When no one else knows how I feel Your love for me is proven real. When no one else cares where I've been You run to me with outstretched hands...

How amazing that He knows and hears my heart. He sees what I never would have told Him about, wouldn't think to bother Him with, and reaches to scoop me up and love on me. He is all together wonderful to me.

And You hold me in Your arms again. - Building 429

Monday, April 14, 2008

Who Am I? - Continued

It's hard to stand on shifting sand. It's hard to shine in the shadows of the night. You can't be free if you don't reach for help. You can't love if you don't love yourself. - Natalie Grant

It's interesting when you hear or read something and see yourself in it, especially when you're just kind of drifting along.

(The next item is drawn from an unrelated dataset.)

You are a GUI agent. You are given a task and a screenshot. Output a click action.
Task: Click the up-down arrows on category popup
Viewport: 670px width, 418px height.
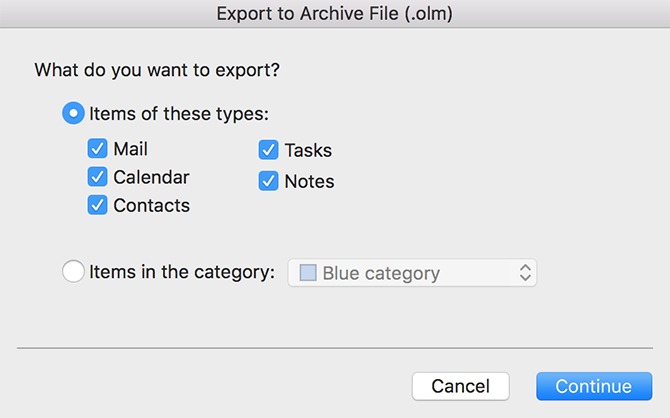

Though my favorite is the second verse of this song, most likely because victory has come, I heard myself in the first today.

I am in hiding because if anyone knew who and what I really am (which is no worse or better than what we all are: fallen, living by grace alone, striving for holiness) I would be exposed, shunned and abandoned. That fear makes it that much more difficult to say, "My name is...and I am an.../have a compulsion to.../carry around.../often think of..." What does that mean once it's spoken, deeper than the surface, more than just an admission or confession? What does that say about me?

That brings another question, a more important question, that demands an answer.

Gomer was exposed in the town square before she was bought back by her husband. And the result? "I will betroth you to me forever; I will betroth you in righteousness and justice, in love and compassion..."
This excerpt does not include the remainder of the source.